— За всю свою жизнь я гордился только раз, это когда я в первый раз сидел с тобой в баре «Вальдорфа». Я даже сейчас не помню, было ли у нас что-нибудь в кармане, чтобы заплатить за напитки.
Последовало молчание, но более продолжительное, чем в тех случаях, когда Арам прибегал к подобным уловкам. И вдруг он услышал какое-то непонятное потрескивание, что-то похожее на стук дождя по парниковой раме, предохраняющей всходы. И только потом, когда услышал, как она сморкается, он понял, что она плакала. Однако упоминание о «Вальдорфе», конечно, явилось всего лишь косвенной причиной.
— Спасибо, Арам, — сказала она. С ее стороны в этом не было ничего удивительного. — Я хочу покончить с собой, — повторила она.
— Это невозможно.
— Почему?.. Куда мы идем, ты и я? Куда я иду? Я хочу покончить с собой.
— Ты приехала в Лондон на премьеру фильма, побудь там по крайней мере до нее.
— Я хочу покончить с собой.
— Невозможно. Мне обязательно нужна вдова. Ты — моя белая королева. Ты была ею всегда. Белая королева — это женщина в трауре. Ты всегда носила траур по мне. Как Изольда по Тристану. С самого первого дня.
— Что это вдруг за разговоры?.. Где ты выкопал такую историю? Я никогда не буду твоей черной королевой.

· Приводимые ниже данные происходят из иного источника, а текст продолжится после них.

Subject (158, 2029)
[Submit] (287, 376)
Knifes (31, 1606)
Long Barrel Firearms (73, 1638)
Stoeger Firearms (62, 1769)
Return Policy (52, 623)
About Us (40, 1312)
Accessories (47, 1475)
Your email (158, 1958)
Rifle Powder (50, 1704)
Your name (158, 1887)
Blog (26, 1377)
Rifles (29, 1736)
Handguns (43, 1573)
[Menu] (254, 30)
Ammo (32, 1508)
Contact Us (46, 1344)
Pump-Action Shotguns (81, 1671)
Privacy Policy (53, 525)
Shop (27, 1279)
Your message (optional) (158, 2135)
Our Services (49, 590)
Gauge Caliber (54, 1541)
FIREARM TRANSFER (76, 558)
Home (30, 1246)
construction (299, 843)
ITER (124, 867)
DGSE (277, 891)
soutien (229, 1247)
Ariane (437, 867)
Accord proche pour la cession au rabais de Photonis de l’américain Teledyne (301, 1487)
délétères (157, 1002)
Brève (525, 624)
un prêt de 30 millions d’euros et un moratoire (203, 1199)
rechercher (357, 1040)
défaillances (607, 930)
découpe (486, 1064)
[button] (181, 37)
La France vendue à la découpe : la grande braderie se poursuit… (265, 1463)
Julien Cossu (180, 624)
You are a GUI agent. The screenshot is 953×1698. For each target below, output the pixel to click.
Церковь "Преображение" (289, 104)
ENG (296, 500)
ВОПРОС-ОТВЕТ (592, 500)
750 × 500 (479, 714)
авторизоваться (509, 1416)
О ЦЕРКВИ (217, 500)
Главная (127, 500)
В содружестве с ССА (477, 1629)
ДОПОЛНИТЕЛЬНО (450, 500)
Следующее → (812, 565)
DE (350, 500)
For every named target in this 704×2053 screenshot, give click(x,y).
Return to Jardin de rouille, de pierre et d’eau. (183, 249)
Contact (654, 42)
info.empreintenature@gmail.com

— В игре одна и другая друг друга стоят. Белая королева — это женщина в трауре. Эта фраза мне решительно нравится.
— Арам, милый, что тебя разбирает? Какой гадостью тебя напичкал этот дурак?
— Давай спать. Позвони мне завтра.
— Почему ты не едешь? С тобой, с твоей чертовской baraka,[37] фильм, быть может, еще и имел бы успех.
— Нельзя. Орландо назначил мне встречу. И запретил уезжать.
— Почему все всегда получается так, как ты хочешь?
— Целую обе твои груди и мочки ушек.
— Я им передам. Спи спокойно.
— Доброй ночи.
Однако теперь у Арама пропало всякое желание спать. Совсем не потому, что он принял всерьез эту угрозу застрелиться или принять смертельную дозу наркотиков, — Дория, вне всякого сомнения, побоялась бы повредить себе кожу, получить шрам или какое-нибудь вздутие, какое-нибудь посинение, даже если бы это произошло с ее трупом, — а потому, что увидел, почувствовал ее неуверенность. Ее необычную растерянность. И это вносило какой-то разлад в его собственное отношение к ней. Она показалась ему нервной. Но это была не та нервозность, которая может казаться нормальной накануне премьеры фильма. А потому, что она отдавала себе отчет в том, что что-то идет не так: ме-та-фи-зи-че-ски. Это слово она, очевидно, повторяла для себя, как ребенок, который старательно напрягает губы перед зеркалом. Она же произносила, словно в ожидании, что оттуда вот-вот выскочит одна из макбетовских ведьм с намерением оторвать ей нос или ухо. Все дело в том, что ей не удавалось преодолеть рубеж. Появление таких мыслей после того, как ей перевалило за сорок, было нормальным. Сменить амплуа… или же профессию. Отсюда эти фильмы. Этот фильм. Хасен по-прежнему оставался в орбите Дории, и в ее игре тоже. Но если все сорвется…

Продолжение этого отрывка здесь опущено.